▸ **The problem**: Set each line of the data down exactly, please.

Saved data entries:
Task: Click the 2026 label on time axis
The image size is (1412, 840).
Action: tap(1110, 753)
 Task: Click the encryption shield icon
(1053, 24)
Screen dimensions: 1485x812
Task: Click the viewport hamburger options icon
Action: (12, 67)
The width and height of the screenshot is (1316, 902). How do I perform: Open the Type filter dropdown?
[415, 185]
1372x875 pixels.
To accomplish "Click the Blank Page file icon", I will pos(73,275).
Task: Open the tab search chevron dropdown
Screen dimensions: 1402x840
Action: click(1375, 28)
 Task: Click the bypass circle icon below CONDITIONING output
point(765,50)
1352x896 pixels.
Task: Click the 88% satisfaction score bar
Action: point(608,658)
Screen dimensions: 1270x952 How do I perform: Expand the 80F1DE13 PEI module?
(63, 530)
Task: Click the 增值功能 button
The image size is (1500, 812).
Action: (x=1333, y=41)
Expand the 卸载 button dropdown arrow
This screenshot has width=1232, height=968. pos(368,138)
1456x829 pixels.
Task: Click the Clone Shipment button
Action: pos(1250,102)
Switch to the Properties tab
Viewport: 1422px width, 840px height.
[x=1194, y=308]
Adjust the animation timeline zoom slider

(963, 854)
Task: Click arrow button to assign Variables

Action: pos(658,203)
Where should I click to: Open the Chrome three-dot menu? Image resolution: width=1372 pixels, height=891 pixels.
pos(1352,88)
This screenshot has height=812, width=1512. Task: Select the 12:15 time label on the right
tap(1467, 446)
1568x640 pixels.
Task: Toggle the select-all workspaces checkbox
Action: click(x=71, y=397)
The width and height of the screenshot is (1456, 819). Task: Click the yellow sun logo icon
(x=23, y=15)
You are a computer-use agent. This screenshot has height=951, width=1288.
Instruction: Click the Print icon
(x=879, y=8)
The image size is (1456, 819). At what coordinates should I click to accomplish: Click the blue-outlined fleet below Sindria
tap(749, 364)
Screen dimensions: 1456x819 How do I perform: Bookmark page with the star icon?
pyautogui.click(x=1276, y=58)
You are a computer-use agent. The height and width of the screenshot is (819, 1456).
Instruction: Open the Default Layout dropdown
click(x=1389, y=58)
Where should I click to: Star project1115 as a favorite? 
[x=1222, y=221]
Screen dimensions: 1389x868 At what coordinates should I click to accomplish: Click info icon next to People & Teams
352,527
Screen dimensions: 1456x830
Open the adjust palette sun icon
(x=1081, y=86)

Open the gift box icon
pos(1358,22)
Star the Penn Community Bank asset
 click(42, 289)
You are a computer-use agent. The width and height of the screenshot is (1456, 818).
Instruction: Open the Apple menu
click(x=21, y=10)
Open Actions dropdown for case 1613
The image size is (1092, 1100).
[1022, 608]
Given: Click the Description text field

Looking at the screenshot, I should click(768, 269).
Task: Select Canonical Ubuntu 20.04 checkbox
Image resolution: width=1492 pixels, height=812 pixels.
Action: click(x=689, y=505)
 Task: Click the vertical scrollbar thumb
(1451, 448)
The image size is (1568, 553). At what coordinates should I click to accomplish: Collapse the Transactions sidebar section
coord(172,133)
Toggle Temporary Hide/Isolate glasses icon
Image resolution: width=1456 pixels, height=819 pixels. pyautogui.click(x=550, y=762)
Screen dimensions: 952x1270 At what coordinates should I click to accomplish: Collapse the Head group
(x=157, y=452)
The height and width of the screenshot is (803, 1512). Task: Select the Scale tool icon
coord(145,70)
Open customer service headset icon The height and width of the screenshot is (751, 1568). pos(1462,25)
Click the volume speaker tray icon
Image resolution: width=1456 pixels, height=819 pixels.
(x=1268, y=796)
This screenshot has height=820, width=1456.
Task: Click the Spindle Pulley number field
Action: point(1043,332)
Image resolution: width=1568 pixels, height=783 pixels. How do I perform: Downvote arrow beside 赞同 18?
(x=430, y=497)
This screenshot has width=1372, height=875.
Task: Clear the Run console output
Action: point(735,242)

▸ **Written solution**:
Task: Click the 2026 label on time axis
The image size is (1412, 840).
Action: tap(1110, 753)
 Task: Click the encryption shield icon
(1053, 24)
Screen dimensions: 1485x812
Task: Click the viewport hamburger options icon
Action: (12, 67)
The width and height of the screenshot is (1316, 902). How do I perform: Open the Type filter dropdown?
[415, 185]
1372x875 pixels.
To accomplish "Click the Blank Page file icon", I will pos(73,275).
Task: Open the tab search chevron dropdown
Screen dimensions: 1402x840
Action: click(1375, 28)
 Task: Click the bypass circle icon below CONDITIONING output
point(765,50)
1352x896 pixels.
Task: Click the 88% satisfaction score bar
Action: point(608,658)
Screen dimensions: 1270x952 How do I perform: Expand the 80F1DE13 PEI module?
(63, 530)
Task: Click the 增值功能 button
The image size is (1500, 812).
Action: (x=1333, y=41)
Expand the 卸载 button dropdown arrow
This screenshot has width=1232, height=968. pos(368,138)
1456x829 pixels.
Task: Click the Clone Shipment button
Action: pos(1250,102)
Switch to the Properties tab
Viewport: 1422px width, 840px height.
[x=1194, y=308]
Adjust the animation timeline zoom slider

(963, 854)
Task: Click arrow button to assign Variables

Action: pos(658,203)
Where should I click to: Open the Chrome three-dot menu? Image resolution: width=1372 pixels, height=891 pixels.
pos(1352,88)
This screenshot has height=812, width=1512. Task: Select the 12:15 time label on the right
tap(1467, 446)
1568x640 pixels.
Task: Toggle the select-all workspaces checkbox
Action: click(x=71, y=397)
The width and height of the screenshot is (1456, 819). Task: Click the yellow sun logo icon
(x=23, y=15)
You are a computer-use agent. This screenshot has height=951, width=1288.
Instruction: Click the Print icon
(x=879, y=8)
The image size is (1456, 819). At what coordinates should I click to accomplish: Click the blue-outlined fleet below Sindria
tap(749, 364)
Screen dimensions: 1456x819 How do I perform: Bookmark page with the star icon?
pyautogui.click(x=1276, y=58)
You are a computer-use agent. The height and width of the screenshot is (819, 1456).
Instruction: Open the Default Layout dropdown
click(x=1389, y=58)
Where should I click to: Star project1115 as a favorite? 
[x=1222, y=221]
Screen dimensions: 1389x868 At what coordinates should I click to accomplish: Click info icon next to People & Teams
352,527
Screen dimensions: 1456x830
Open the adjust palette sun icon
(x=1081, y=86)

Open the gift box icon
pos(1358,22)
Star the Penn Community Bank asset
 click(42, 289)
You are a computer-use agent. The width and height of the screenshot is (1456, 818).
Instruction: Open the Apple menu
click(x=21, y=10)
Open Actions dropdown for case 1613
The image size is (1092, 1100).
[1022, 608]
Given: Click the Description text field

Looking at the screenshot, I should click(768, 269).
Task: Select Canonical Ubuntu 20.04 checkbox
Image resolution: width=1492 pixels, height=812 pixels.
Action: click(x=689, y=505)
 Task: Click the vertical scrollbar thumb
(1451, 448)
The image size is (1568, 553). At what coordinates should I click to accomplish: Collapse the Transactions sidebar section
coord(172,133)
Toggle Temporary Hide/Isolate glasses icon
Image resolution: width=1456 pixels, height=819 pixels. pyautogui.click(x=550, y=762)
Screen dimensions: 952x1270 At what coordinates should I click to accomplish: Collapse the Head group
(x=157, y=452)
The height and width of the screenshot is (803, 1512). Task: Select the Scale tool icon
coord(145,70)
Open customer service headset icon The height and width of the screenshot is (751, 1568). pos(1462,25)
Click the volume speaker tray icon
Image resolution: width=1456 pixels, height=819 pixels.
(x=1268, y=796)
This screenshot has height=820, width=1456.
Task: Click the Spindle Pulley number field
Action: point(1043,332)
Image resolution: width=1568 pixels, height=783 pixels. How do I perform: Downvote arrow beside 赞同 18?
(x=430, y=497)
This screenshot has width=1372, height=875.
Task: Clear the Run console output
Action: point(735,242)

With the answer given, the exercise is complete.